L’ambassadeur du Maroc aux États-Unis, Youssef El Omrani, a affirmé ce lundi que la résolution 2797 du Conseil de sécurité ne représente pas seulement un progrès, mais « consacre la centralité, la légitimité et la pertinence » de l’initiative d’autonomie comme solution définitive au conflit régional sur le Sahara marocain.
Lors d’une intervention dans un podcast diffusé par le centre de réflexion américain Hudson Institute, l’ambassadeur a évoqué les dynamiques ayant conduit à cette décision historique, qui se distingue par sa « clarté incontestable » et confirme l’engagement irréversible de la communauté internationale en faveur de l’autonomie sous souveraineté marocaine.
El Omrani a souligné que le vote à l’unanimité en faveur de la résolution 2797 constitue « un signal politique rare dans le contexte diplomatique actuel », rappelant que plus de 120 pays reconnaissent l’initiative d’autonomie comme la seule voie pour faire progresser le processus politique.
Le diplomate marocain a précisé que le plan d’autonomie présenté par le Maroc en 2007 répond à toutes les exigences du droit international et s’aligne avec la Charte des Nations unies et les résolutions successives du Conseil de sécurité, constituant l’unique cadre fixé par le Conseil pour les négociations facilitées par l’envoyé personnel du Secrétaire général de l’ONU.
Il a également affirmé que cet acquis majeur est le fruit direct de la vision stratégique de Sa Majesté le Roi Mohammed VI, une vision « basée sur la clarté, la constance et la recherche de solutions réalistes permettant de dépasser les positions figées pour parvenir à un règlement définitif du conflit ».

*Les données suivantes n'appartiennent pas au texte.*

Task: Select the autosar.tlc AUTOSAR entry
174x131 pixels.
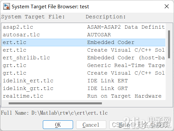Action: coord(84,35)
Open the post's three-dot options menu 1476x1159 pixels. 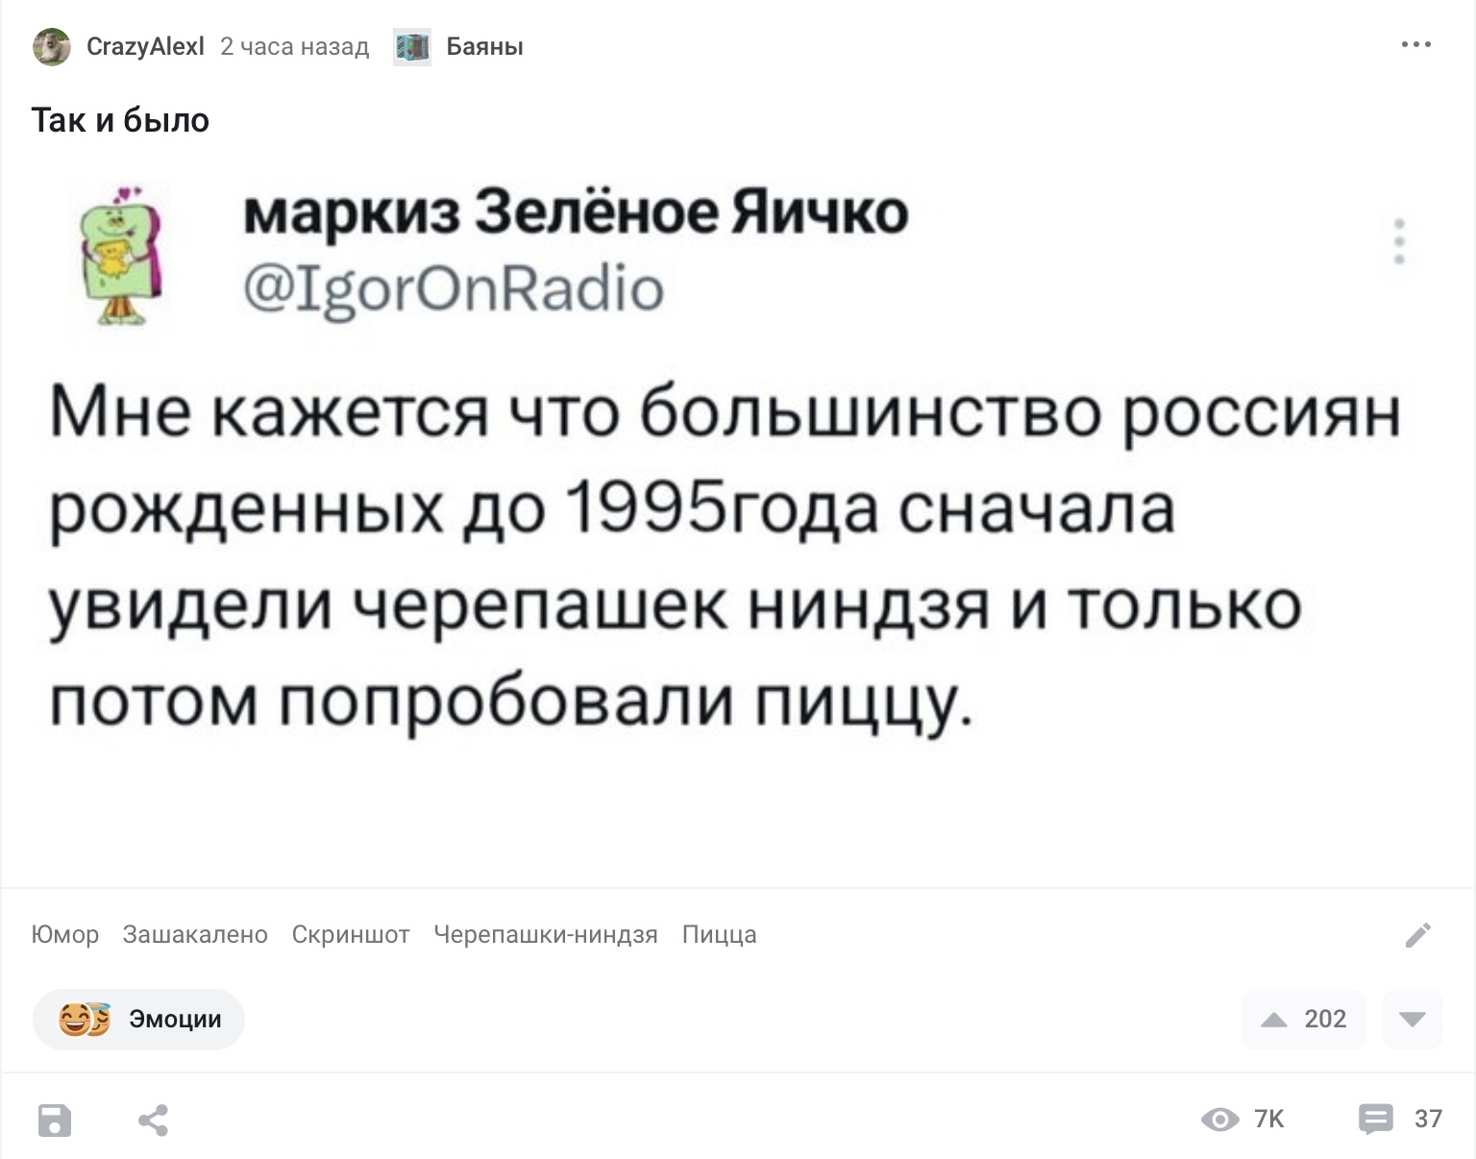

Dans une perspective plus large, El Omrani a rappelé que cette dynamique s’inscrit dans le cadre d’un processus profond de modernisation que connaît le Maroc depuis plus de deux décennies, incluant la consolidation institutionnelle, une croissance économique accélérée et une capacité accrue à proposer des solutions concrètes au niveau régional et continental.
Il a mis en avant l’orientation africaine du Royaume, qualifiant l’initiative royale de « moteur d’intégration et de développement reliant les opportunités et les défis du continent », et évoquant des projets structurants tels que le gazoduc Atlantique africain, les zones industrielles intégrées et le port Atlantique de Dakhla, faisant du Sahara marocain un pôle de croissance et un levier d’intégration régionale.
L’ambassadeur a ajouté que la connexion entre les continents est devenue un moteur du progrès en Afrique, et que le Maroc s’affirme comme « l’un des acteurs les plus engagés et crédibles ».
El Omrani a également abordé les relations stratégiques entre Rabat et Washington, rappelant que l’amitié entre les deux pays, vieille de 250 ans, repose sur un profond consensus en matière de sécurité, de stabilité et de développement, faisant de ce partenariat à la fois une nécessité et un instrument clé pour prospérer des deux côtés de l’Atlantique.
Il a conclu : « Nous avons établi avec les États-Unis une relation de confiance unique, dépassant largement le cadre diplomatique traditionnel. Nous coordonnons nos initiatives et partageons des visions souvent convergentes pour atteindre nos objectifs communs ».